Por vezes, o diretor não dá conta de fazer essas passagens com vigor, por causa da complexidade estrutural do que está a abordar. O efeito é uma simplificação bem típica de cinebiografias similares, dessas que tentam conter, num relato retilíneo, momentos de vidas impossíveis de serem contidas. Mangold já tinha feito algo parecido em Johnny & June (2005), no qual retratou a dupla Johnny Cash e June Carter (vividos por Joaquin Phoenix e Reese Witherspoon) a partir de suas relações íntimas e artísticas ao longo dos anos 50 e 60. Em contraponto a esse tipo de abordagem mais novelesco, o diretor Todd Haynes fez, em 2007, o impressionante Não estou lá, delírio semibiográfico justamente sobre Bob Dylan, em que o cantor é interpretado por seis pessoas diferentes, entre elas Richard Gere, Heath Ledger, Christian Bale e Cate Blanchett, de acordo com a fase da vida e da carreira do músico.
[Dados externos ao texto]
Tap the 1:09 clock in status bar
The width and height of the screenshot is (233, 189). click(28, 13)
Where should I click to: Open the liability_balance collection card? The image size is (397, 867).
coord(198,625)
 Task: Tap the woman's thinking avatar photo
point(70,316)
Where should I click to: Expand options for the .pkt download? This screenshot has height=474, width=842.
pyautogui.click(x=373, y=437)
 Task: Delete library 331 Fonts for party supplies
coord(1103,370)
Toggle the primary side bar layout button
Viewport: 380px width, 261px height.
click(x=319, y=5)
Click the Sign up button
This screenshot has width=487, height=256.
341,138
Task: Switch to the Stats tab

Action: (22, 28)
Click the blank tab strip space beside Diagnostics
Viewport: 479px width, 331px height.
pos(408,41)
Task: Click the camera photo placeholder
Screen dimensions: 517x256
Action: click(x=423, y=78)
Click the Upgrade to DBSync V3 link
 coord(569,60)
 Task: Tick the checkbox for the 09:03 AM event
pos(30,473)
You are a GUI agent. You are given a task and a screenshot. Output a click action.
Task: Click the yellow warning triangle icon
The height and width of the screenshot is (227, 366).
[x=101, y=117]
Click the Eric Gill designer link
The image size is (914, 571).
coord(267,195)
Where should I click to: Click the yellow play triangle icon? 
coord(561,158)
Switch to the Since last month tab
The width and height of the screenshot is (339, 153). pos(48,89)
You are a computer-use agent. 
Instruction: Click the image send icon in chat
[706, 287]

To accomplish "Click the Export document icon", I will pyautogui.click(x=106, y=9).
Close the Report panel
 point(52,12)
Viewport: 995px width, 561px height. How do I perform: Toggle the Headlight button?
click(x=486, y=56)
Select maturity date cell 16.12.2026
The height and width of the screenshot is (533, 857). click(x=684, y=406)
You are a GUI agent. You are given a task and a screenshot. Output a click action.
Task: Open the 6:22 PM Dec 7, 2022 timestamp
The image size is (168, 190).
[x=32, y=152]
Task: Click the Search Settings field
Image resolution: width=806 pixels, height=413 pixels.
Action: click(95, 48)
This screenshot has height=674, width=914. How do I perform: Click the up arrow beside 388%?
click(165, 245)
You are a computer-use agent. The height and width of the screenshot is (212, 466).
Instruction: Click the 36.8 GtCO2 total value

É claro que a ambição de James Mangold é mais modesta que a de Haynes. Seu objetivo passa por apresentar ou referendar Dylan e fazer um filme mais palatável, de comunicação direta e com pouco espaço a reflexões. Não deixa de ser algo coerente com a própria trajetória iniciática de Dylan e seu diálogo hipnotizante com quem o ouvia, ainda que seja também um gesto estético contraditório à postura sempre indisposta e iconoclasta a quaisquer certezas do músico que no futuro viria a ganhar o Nobel de Literatura. Mas, se servir de porta de entrada ao mundo vasto, misterioso e poético de um gênio, Um completo desconhecido tem sua importância.